Управляющий кликнул стражу, и Сухинова отправили обратно в карцер.

Первого июня на рудник прибыл берггауптман Киргизов, назначенный возглавить комиссию по расследованию. Это был человек недалекий, но спесивый. Ему была свойственна целеустремленность гончего пса, взявшего след. У него и обличье было соответствующее — большой красный нос хоботком, вытянутая несоразмерно челюсть и узкие, выпуклые глаза, как два буравчика. Нагнав на всех страху, распотрошив за бездеятельность и отсутствие рвения, он велел привести к нему Голикова, одного из главных зачинщиков, про которого ему доложили, что тот отказался от первоначальных показаний, объясняя их пьяным затмением рассудка.

Минуты две он молча, пугая, просверливал Голикова своими буравчиками, потом подошел и, хрякнув, ударил наотмашь кулаком, стараясь попасть в уцелевший, сверкающий глаз.

— Премного благодарен за ласку! — сказал Голиков.

— Значит, пьяный был, наплел напраслину?

— Точно так, ваше благородие!

— Убрать скотину в подвал и продолжать дознание! Пока не сдохнет!

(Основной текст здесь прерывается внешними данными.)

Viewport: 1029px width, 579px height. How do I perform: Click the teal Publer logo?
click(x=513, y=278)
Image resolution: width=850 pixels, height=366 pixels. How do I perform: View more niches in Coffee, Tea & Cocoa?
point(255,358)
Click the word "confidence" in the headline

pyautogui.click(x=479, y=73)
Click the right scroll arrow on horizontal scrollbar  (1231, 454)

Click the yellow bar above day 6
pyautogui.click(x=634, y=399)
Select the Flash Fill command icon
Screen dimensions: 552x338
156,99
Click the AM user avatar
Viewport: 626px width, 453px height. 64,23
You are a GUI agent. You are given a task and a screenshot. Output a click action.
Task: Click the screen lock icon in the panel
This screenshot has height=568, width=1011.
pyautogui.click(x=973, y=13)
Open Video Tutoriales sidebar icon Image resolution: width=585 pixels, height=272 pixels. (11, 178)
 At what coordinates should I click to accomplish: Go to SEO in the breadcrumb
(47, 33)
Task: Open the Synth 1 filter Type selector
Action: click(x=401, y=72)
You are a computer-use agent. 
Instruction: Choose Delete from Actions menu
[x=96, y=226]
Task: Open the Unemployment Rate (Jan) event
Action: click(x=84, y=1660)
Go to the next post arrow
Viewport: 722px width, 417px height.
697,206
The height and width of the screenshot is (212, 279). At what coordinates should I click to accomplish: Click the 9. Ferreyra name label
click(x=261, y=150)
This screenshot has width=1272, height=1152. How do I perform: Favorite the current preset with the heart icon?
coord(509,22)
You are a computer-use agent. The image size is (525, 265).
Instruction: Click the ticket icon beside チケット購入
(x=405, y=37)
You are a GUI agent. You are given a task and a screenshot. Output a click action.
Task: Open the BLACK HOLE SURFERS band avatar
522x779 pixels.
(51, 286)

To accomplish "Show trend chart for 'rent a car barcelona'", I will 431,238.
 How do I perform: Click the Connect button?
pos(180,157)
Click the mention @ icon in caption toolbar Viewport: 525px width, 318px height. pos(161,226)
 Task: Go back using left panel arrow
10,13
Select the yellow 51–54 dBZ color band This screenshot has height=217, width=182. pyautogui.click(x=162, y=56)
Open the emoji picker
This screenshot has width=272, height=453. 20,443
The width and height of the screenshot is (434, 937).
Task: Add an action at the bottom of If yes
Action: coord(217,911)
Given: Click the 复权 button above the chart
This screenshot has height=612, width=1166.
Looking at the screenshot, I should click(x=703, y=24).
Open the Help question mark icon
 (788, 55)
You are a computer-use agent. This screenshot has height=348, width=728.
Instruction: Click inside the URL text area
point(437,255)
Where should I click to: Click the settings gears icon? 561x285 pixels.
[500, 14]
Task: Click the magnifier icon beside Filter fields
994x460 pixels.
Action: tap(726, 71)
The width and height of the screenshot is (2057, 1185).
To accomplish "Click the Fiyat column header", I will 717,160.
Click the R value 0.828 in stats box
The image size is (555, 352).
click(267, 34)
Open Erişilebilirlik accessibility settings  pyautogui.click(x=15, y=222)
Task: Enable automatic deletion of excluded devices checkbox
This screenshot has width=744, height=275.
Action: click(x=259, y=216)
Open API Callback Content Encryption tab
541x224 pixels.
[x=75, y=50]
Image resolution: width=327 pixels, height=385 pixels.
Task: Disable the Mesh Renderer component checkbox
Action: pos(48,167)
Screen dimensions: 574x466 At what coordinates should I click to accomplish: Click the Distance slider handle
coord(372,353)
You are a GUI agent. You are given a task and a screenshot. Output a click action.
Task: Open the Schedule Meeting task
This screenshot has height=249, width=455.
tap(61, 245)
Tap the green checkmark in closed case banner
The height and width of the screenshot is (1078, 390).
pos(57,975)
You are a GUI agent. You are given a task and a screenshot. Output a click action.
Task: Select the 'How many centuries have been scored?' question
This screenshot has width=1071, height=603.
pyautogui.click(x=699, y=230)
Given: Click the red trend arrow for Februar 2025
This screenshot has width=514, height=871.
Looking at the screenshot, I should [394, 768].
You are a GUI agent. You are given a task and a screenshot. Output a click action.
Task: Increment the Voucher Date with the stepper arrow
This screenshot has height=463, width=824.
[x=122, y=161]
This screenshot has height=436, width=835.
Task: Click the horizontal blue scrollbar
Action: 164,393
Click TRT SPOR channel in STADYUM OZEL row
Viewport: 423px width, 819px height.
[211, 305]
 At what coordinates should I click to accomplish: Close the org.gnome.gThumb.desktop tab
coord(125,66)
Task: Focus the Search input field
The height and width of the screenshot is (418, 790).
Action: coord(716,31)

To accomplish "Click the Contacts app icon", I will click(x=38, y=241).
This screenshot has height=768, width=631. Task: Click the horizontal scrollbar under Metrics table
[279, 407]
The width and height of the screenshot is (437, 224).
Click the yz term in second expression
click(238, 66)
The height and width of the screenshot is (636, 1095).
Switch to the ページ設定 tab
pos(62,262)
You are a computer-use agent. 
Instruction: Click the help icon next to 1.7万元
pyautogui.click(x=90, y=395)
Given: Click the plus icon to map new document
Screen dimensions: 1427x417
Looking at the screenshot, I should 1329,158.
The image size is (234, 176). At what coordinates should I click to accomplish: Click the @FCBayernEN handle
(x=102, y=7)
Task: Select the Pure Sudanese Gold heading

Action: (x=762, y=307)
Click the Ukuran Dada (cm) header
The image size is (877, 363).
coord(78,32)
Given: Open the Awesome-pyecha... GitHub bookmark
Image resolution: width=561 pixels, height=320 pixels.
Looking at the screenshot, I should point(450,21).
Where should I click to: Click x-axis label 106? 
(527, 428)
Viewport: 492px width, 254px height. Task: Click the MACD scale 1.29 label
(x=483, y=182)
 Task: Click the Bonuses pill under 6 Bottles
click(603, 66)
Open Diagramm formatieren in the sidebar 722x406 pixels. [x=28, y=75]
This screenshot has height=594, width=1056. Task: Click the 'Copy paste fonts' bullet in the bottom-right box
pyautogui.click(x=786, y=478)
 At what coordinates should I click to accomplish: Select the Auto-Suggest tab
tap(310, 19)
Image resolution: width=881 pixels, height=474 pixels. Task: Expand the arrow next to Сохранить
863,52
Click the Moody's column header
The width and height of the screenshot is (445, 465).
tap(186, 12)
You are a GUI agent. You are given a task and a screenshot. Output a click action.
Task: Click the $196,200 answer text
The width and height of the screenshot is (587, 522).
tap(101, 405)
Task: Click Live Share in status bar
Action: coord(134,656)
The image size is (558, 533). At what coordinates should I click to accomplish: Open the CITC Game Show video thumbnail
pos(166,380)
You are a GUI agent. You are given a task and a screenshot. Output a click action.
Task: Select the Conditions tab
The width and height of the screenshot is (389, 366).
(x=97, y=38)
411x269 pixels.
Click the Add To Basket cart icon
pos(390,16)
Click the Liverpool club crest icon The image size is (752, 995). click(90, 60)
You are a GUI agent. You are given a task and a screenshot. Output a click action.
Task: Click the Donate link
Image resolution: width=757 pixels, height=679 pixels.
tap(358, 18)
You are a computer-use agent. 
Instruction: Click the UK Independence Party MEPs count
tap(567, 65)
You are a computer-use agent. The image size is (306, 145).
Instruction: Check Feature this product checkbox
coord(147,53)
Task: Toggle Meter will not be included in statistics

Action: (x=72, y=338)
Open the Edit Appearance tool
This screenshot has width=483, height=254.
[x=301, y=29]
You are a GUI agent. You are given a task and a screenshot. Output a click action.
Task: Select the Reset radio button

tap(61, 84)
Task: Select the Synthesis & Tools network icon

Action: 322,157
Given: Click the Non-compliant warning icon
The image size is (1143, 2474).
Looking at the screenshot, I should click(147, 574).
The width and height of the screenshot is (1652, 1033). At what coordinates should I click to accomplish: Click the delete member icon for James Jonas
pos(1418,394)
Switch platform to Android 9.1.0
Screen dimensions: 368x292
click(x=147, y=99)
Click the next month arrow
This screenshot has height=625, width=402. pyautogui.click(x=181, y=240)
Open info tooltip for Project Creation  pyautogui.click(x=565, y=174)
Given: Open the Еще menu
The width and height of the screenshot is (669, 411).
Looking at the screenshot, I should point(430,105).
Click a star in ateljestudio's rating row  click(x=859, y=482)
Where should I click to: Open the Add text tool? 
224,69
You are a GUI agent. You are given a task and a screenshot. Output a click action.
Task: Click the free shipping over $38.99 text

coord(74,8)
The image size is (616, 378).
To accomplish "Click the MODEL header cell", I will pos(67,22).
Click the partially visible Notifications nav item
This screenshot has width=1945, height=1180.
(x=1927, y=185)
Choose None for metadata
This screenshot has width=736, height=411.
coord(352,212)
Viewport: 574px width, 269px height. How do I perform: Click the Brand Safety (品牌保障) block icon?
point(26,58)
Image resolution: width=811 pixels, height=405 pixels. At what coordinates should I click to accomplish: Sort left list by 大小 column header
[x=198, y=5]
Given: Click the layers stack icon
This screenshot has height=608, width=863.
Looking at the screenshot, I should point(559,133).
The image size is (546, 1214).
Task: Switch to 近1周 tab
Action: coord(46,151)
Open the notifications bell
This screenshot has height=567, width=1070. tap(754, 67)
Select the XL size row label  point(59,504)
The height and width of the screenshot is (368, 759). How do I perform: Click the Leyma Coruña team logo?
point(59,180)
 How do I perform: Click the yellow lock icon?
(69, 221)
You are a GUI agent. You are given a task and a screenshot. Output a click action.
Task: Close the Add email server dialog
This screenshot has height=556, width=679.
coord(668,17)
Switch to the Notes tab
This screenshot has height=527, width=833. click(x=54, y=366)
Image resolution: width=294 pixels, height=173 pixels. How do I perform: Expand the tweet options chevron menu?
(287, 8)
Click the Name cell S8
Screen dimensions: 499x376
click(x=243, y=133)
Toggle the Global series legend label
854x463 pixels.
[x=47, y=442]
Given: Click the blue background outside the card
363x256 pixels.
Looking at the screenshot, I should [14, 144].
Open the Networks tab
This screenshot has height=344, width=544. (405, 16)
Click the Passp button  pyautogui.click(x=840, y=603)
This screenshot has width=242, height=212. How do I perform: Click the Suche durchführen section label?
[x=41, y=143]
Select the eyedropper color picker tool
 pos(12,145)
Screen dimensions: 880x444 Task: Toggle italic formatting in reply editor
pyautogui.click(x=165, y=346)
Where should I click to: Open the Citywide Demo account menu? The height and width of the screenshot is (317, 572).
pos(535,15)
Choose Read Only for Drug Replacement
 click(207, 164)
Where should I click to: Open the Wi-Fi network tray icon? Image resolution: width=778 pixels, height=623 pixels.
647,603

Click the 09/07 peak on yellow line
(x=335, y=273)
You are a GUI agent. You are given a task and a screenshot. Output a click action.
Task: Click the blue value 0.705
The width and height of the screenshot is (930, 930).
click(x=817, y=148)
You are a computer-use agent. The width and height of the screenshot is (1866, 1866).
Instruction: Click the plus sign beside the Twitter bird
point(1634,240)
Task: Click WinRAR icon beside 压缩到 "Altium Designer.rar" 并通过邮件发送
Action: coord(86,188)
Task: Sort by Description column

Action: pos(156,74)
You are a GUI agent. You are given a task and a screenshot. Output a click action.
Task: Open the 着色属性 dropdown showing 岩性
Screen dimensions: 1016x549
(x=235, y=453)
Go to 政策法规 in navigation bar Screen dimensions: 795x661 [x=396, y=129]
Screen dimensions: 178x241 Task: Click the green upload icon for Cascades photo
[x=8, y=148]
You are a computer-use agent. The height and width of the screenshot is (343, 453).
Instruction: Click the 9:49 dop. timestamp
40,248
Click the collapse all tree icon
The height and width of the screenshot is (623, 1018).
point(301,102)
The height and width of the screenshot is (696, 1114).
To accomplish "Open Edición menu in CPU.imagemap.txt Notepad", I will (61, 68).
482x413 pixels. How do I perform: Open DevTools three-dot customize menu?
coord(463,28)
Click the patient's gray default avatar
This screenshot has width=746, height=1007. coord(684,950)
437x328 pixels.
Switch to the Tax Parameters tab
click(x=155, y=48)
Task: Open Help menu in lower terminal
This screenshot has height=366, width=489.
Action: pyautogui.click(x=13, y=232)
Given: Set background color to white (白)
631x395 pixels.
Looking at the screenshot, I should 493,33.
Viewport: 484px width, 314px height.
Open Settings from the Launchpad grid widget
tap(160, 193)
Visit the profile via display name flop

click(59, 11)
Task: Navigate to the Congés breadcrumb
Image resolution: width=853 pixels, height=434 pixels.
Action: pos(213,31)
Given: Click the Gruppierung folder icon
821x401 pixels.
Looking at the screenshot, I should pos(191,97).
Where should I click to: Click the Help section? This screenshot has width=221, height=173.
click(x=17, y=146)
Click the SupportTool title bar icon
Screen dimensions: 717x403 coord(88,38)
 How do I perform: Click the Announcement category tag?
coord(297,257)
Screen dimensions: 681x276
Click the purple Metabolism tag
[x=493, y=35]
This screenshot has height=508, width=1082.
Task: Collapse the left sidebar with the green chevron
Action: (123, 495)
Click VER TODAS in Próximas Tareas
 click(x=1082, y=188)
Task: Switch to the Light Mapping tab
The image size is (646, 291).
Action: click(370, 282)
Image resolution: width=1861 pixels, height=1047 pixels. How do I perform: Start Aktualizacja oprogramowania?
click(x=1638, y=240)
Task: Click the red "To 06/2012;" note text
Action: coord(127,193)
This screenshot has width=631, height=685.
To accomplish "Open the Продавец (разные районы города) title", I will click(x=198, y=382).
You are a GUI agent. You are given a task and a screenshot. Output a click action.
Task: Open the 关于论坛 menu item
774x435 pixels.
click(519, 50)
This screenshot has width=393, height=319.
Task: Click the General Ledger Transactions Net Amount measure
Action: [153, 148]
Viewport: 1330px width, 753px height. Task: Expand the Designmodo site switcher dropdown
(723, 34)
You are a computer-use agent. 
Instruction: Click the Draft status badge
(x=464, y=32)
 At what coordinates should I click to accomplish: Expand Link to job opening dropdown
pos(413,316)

Павла Голикова, бывшего фельдфебеля карабинерного полка, били и пытали много дней подряд без передышки. На каторге это делают умело. Палачи, сморившись, менялись. Его не кормили и не давали ему спать. Он был чрезвычайно крепкий и выносливый человек, но все же на третьи сутки он начал заговариваться. Однажды, после многих часов непрерывных пыток, потеряв сознание и придя в себя от ушата ледяной воды, Голиков потребовал немедленного свидания с Киргизовым. Берггауптман явился. Голиков с трудом вскарабкался с пола на скамью, сел и протянул к начальнику руки, скованные железом.